Cinéaste dont les débuts remontent à 1977 dans le cadre du cinéma amateur, en 1994, il fit partie de l'équipe fondatrice de la première chaîne de cinéma arabe en Italie Orbit. Après une longue expérience dans la télévision, Habib Mestiri renoue avec le cinéma avec une série de documentaires où art et histoire sont omniprésents, son premier long-métrage de fiction, «Vagues brisées», sera sur nos écrans la semaine prochaine. Nous l'avons rencontré pour parler de ses débuts, du cinéma et de Vagues brisées, un film longtemps porté en lui.
Comment êtes-vous venu au cinéma ? Avez-vous suivi des études, une formation ?
J'ai fait mes débuts de cinéaste dans le cadre du cinéma amateur, et ce, depuis 1977, en réalisant pas moins d'une dizaine de courts-métrages.
Après l'obtention d'un diplôme de réalisation auprès de la Fondation Cimefor (France), j'ai participé à plusieurs stages, dont l'un auprès de la Femis (ex-Idhec), pour l'écriture de scénario, et l'autre auprès de l'Institut Goethe à Tunis sur l'adaptation des œuvres littéraires au cinéma.

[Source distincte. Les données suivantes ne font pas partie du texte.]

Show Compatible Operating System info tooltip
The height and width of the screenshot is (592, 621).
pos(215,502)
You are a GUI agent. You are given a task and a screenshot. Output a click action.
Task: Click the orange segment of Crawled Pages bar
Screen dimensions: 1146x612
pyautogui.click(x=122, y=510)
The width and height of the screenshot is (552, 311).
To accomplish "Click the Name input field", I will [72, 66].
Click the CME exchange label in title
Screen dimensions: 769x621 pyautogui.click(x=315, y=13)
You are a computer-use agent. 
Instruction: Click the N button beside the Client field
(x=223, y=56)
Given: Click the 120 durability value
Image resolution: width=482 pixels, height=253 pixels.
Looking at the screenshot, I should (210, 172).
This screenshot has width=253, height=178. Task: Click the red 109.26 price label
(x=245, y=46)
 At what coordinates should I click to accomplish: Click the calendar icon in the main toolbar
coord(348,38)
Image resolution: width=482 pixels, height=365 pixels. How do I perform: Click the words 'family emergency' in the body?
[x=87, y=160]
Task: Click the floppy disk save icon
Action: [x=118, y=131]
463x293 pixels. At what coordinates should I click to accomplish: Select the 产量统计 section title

Après quelques essais dans le cadre du cinéma amateur, j'ai entamé une longue expérience professionnelle dans le monde de la télévision, c'était avec «Orbit», en Italie, où j'ai été sélectionné par la chaîne pour faire partie de l'équipe fondatrice de «Orbit Al Oula», la «première chaîne de cinéma arabe».
J'y ai assuré la production d'émissions centrées sur le cinéma, et ce, à côté de la réalisation de documentaires pour la chaîne. C'est dans ce contexte que j'ai participé à une opération de restauration et de sauvegarde de films arabes, menacés de disparition. Durant ma collaboration avec «Orbit», je n'ai épargné aucun effort pour faire connaître et promouvoir le cinéma tunisien, entre autres, dans les pays du Golfe.

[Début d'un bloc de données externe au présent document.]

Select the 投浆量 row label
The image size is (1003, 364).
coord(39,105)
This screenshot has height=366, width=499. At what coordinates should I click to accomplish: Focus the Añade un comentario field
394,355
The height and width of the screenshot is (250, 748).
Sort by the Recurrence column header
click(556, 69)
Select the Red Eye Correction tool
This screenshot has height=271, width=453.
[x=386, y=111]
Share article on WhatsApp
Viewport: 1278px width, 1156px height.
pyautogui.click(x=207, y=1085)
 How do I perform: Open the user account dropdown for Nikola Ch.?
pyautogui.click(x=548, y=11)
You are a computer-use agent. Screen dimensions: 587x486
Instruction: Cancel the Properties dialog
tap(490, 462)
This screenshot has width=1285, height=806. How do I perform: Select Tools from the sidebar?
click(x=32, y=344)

Parlez-nous de vos premiers films et plus précisément de ce que vous avez fait dans le cadre du cinéma amateur ?
J'ai réalisé, au début des années 90, un court-métrage sur «Bayram Ettounsi», poète et compositeur égyptien d'origine tunisienne. J'y ai restitué son séjour en Tunisie dans les années 30, et ce, à travers des documents d'archive et des interviews de personnes qui l'ont côtoyé.
Après mon expérience avec Orbit, j'ai renoué, en 2007, avec le cinéma tunisien.J'ai réalisé deux courts-métrages : «Le retour du marin» et «Le petit cercle magique». Je me suis lancé ensuite dans une expérience de restauration d'une copie de travail d'un court-métrage «El Mekkirama» que j'avais initié en 1990, et qui est un hommage au peintre tunisien Hatem El Mekki.

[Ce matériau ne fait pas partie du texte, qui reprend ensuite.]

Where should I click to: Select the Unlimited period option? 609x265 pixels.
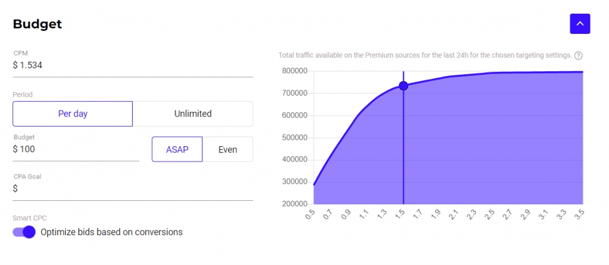(x=193, y=113)
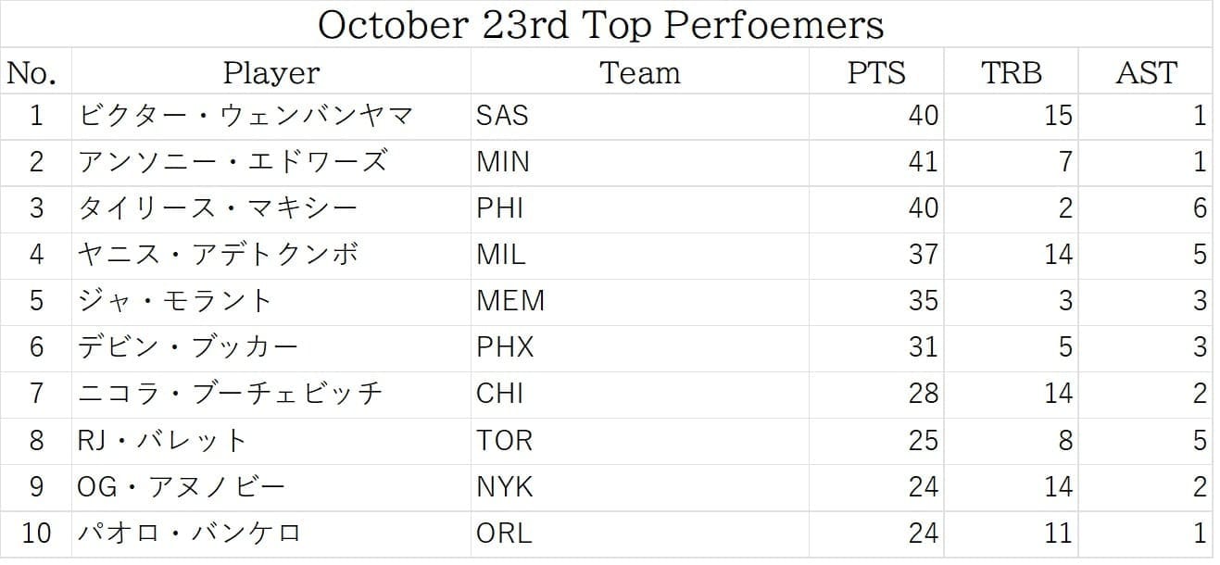The width and height of the screenshot is (1220, 565).
Task: Click the 'October 23rd Top Perfoemers' title cell
Action: [600, 24]
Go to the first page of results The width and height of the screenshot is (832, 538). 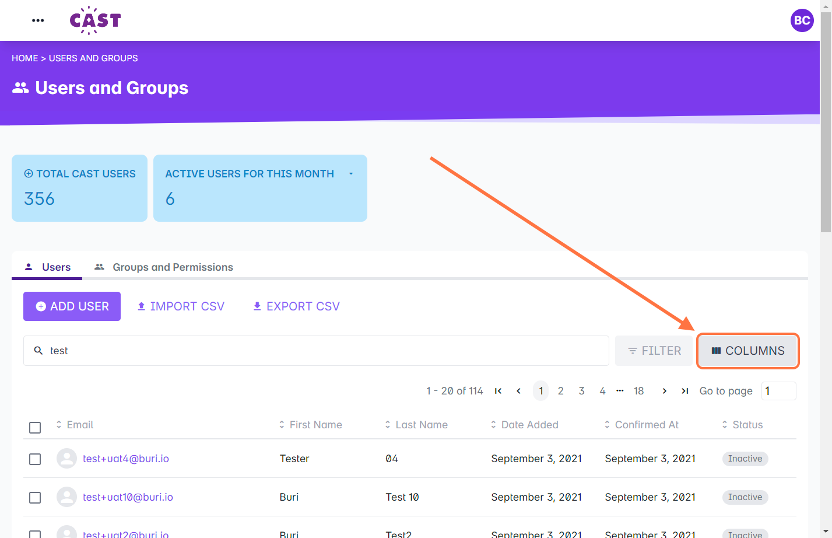(x=498, y=391)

Comment avez-vous fait pour passer du cinéma amateur et vous engager dans le cinéma professionnel ?
Il faut dire que mon passage par la télé et par le cinéma amateur m'ont aidé dans mon expérience de cinéaste professionnel. C'est ce dont témoigne mon premier grand projet professionnel «Images saccadées», un long-métrage documentaire, projet initié en 2006 et sorti en 2011.
Le film témoigne de l'histoire de la Fédération tunisienne des cinéastes amateurs (Ftca) et du Festival national du film amateur de Kélibia. Ainsi, grâce à mon expérience dans le domaine du sauvetage et de la restauration des films anciens détériorés, j'ai pu rendre «visibles» de vieux films en 16 mm ou en super 8.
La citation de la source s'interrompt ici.